Vacaciones sin Roma
Escrito por Eduardo Viladés
Decía que el sexo era accesorio y que varios pretendientes la habían rechazado, precisamente, por su escaso interés en las artes amatorias. Afirmaba tener un cuerpecillo que no valía nada y se definía como una persona llena de miedos. Veía lo que sucedía a su alrededor, pero no lo vivía, simplemente era testigo de las vivencias de los demás, como si se tratara de un vago sueño del que despertaba sin haberse dormido.
Su mito comenzó a gestarse en Roma, donde una joven princesa cayó rendida a los encantos de un rudo periodista americano. Recorrió las calles de París e hizo sombra a la mismísima Torre Eiffel de la mano de Fred Astaire, aunque fue en Moscú donde conoció al amor de su vida. Encarnó como nadie a la ladronzuela londinense de finales del siglo XIX, si bien de camino nos sorprendió con su extravagante Holly Golightly en un Nueva York que se desperezaba con cruasanes y joyas.
La vida es dura. Después de todo, te mata. Una de sus frases. Paradójico que muriese al olvidarse una revisión médica por cuidar a los niños más necesitados. Vivir es como visitar un museo. Supongo que sólo al final te das cuenta de la belleza que has contemplado porque durante la visita no tienes tiempo para hacerlo. Cuesta desencadenarse de ese ritual de tiempo estático, paralizado, creer que hay un final positivo. No sé dónde leí que todos los incurables tienen remedio cinco minutos antes de la despedida.
Yo viví muchos años en Londres. Recuerdo que cuando paseaba por el centro de la ciudad me venían imágenes de la época victoriana, de esos mercados repletos de gente los domingos por la mañana, olor a flores, gente saliendo de la ópera, carruajes bajando de Picadilly Circus a Trafalgar Square, dejando a un lado San Pablo y Covent Garden. Nunca encontré a un Henry Higgings que me quitase el dolor del tiempo.
Se llama Elsa y yo soy uno de sus yoes. Le gustaría borrar con una esponja la memoria, convertirse en otra, puede que en Audrey, destruir lo que ha hecho y empezar desde cero. Cuando se siente sola, no llama a nadie, le gusta notar cómo una larva sanguinolenta le sube desde el estómago hasta la garganta y destroza su felicidad.

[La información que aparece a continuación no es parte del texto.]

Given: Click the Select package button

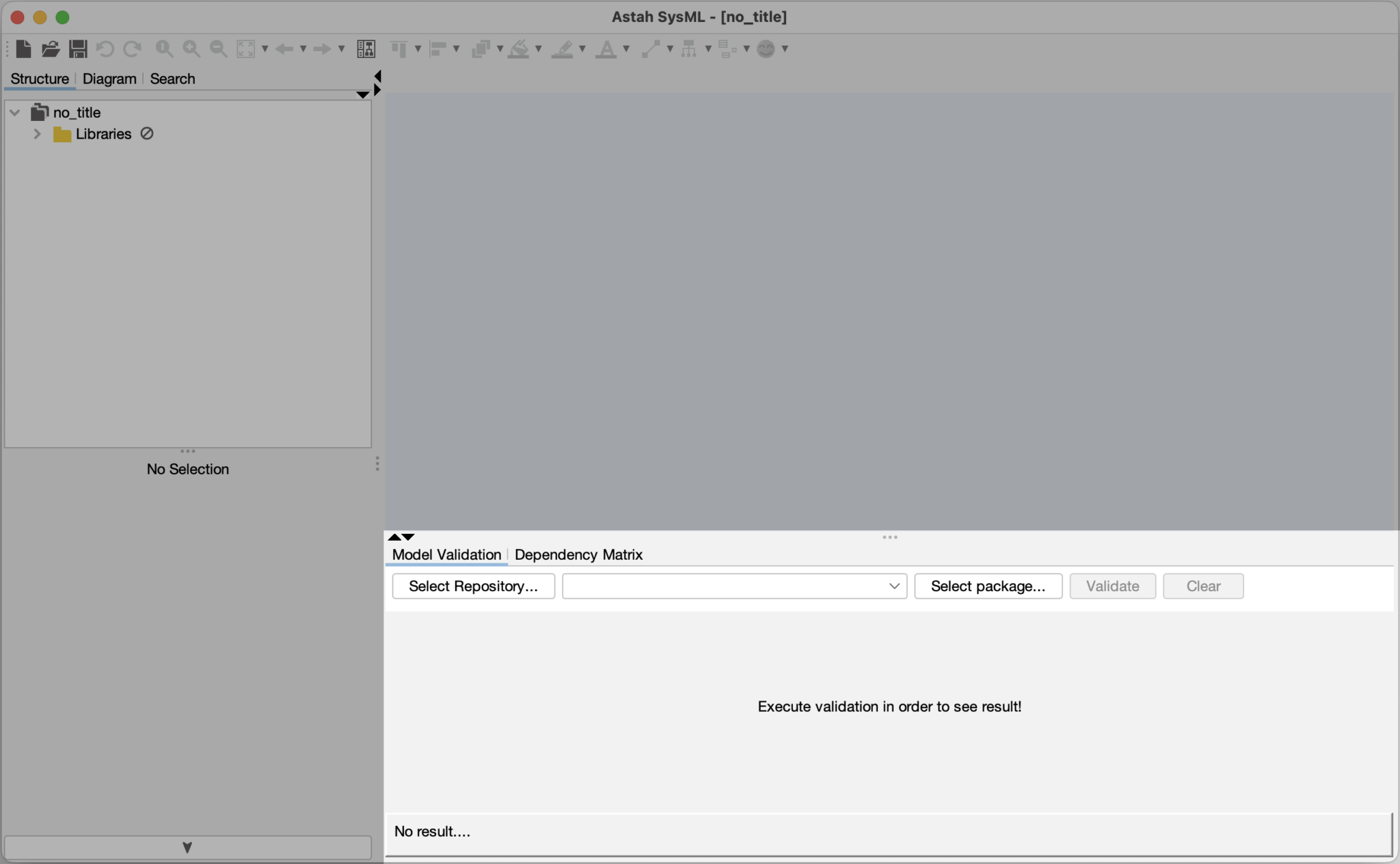Looking at the screenshot, I should pos(988,586).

Sufrir siempre tiene excusas. Es fácil. Ser feliz, no. Es mucho más complicado y requiere un valor que Elsa no tiene. Siente que va desvaneciéndose cada día, que se le escapa la vida, como si hubiese llegado por equivocación, como si no mereciera lo que se conoce como amor, lo que le confiere un perfil de mujer galdosiana, de bestia errabunda.

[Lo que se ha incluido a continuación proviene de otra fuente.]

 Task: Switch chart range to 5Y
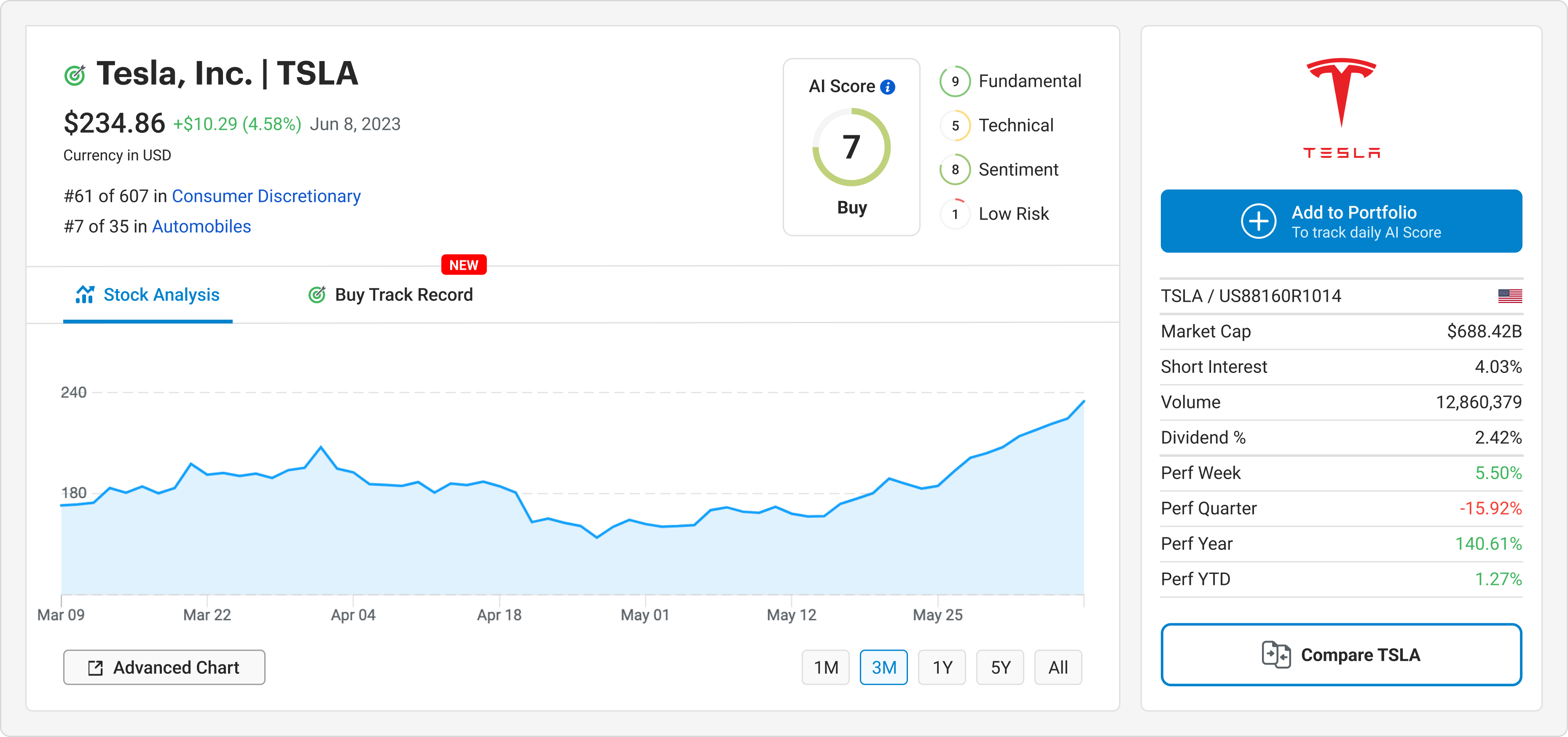click(x=1000, y=667)
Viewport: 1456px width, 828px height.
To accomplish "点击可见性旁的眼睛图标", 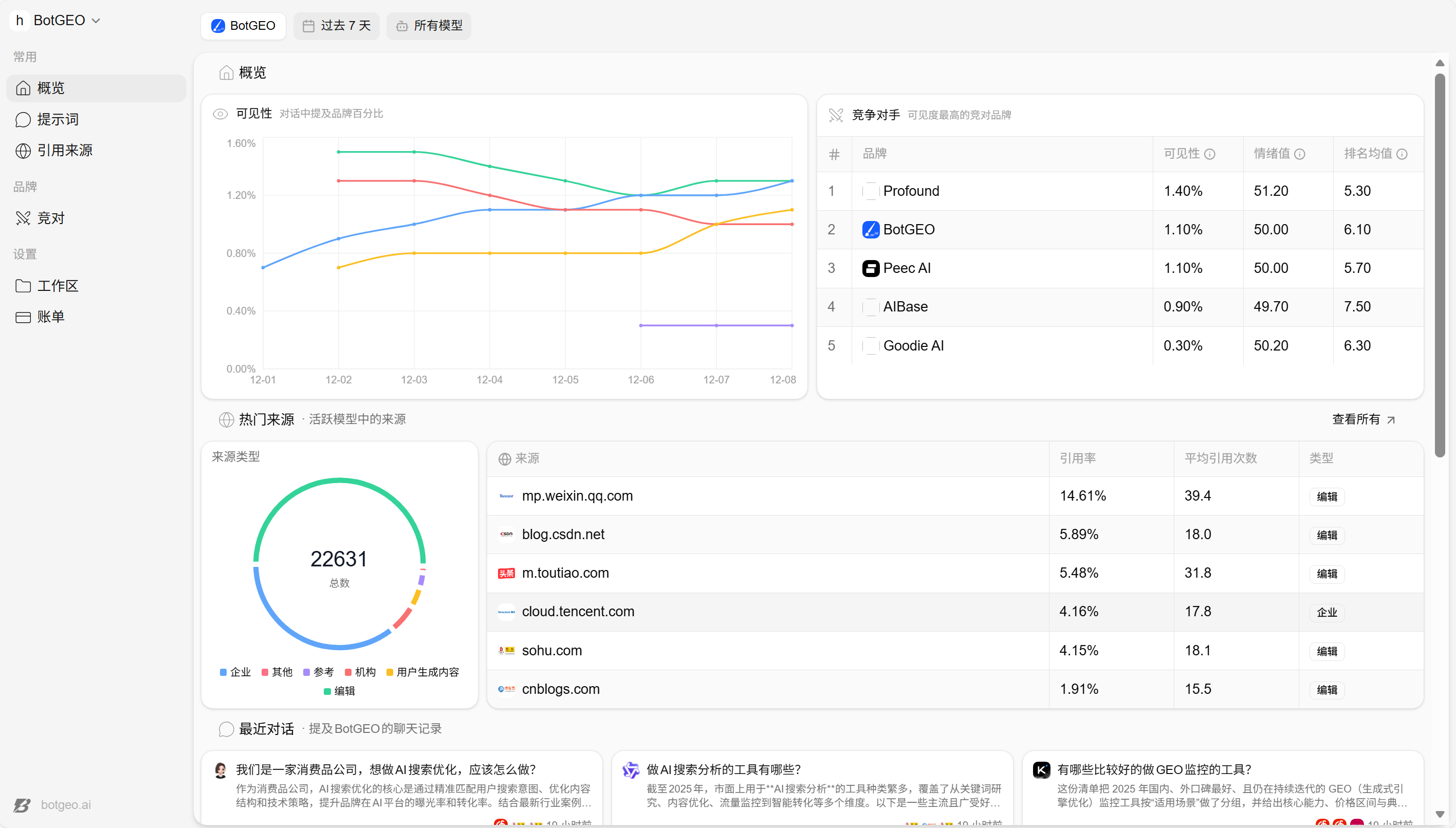I will click(x=220, y=114).
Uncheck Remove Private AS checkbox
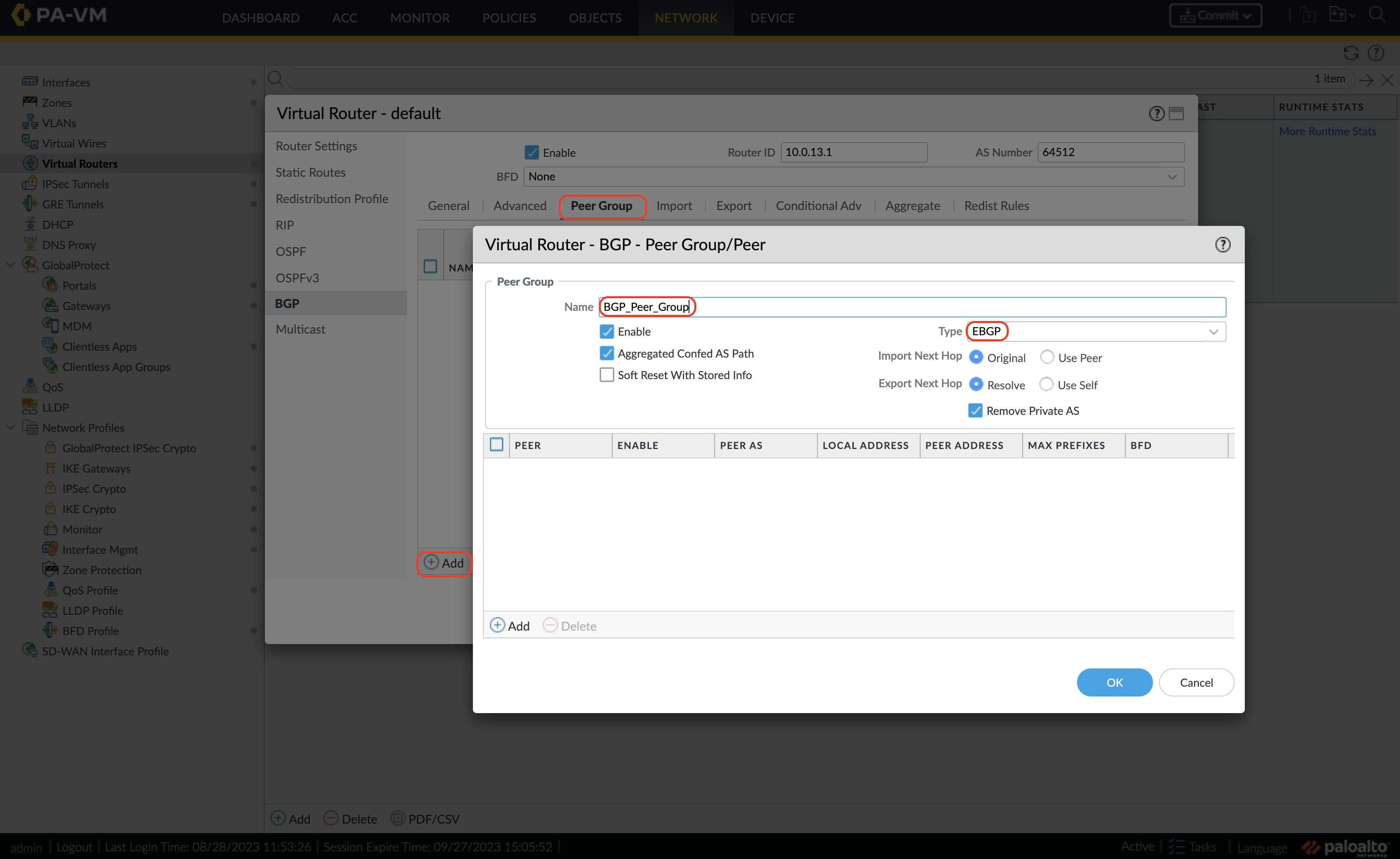This screenshot has width=1400, height=859. [x=975, y=411]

Somos un par de seres que no se pertenecen, un par de infelices sin nombre, porque soy como este gato, no pertenecemos a nadie. No me queda más remedio que soñar con Audrey en un Nueva York apocalíptico a la vera de Paul Varjak. Siempre he evitado poner nombre a mi gato porque tenía miedo de ponérmelo a mí misma y enjaularme. Mi madre, rezongando en voz baja, dice que la locura es el único refugio que tenemos quienes vivimos instalados en el sufrimiento para evitar que la razón acuda al encuentro con la muerte. Yo…
Elsa ha perdido la esperanza, vive por inercia, no confía en nadie. Le asalta cada mañana una sensación de temor recurrente, que nunca desaparece, como la palpitación de un diente cariado. Si mira hacia atrás no descubre los momentos de felicidad a los que tiene derecho toda vida. Por eso se limita a escuchar las voces de sus propios yoes y a dejarse llevar por su miedo e impotencia postrada en la mecedora de los sueños, en la que intenta imaginar un pedazo de la vida de Audrey, que nunca hará suya pero que le ayuda a subsistir.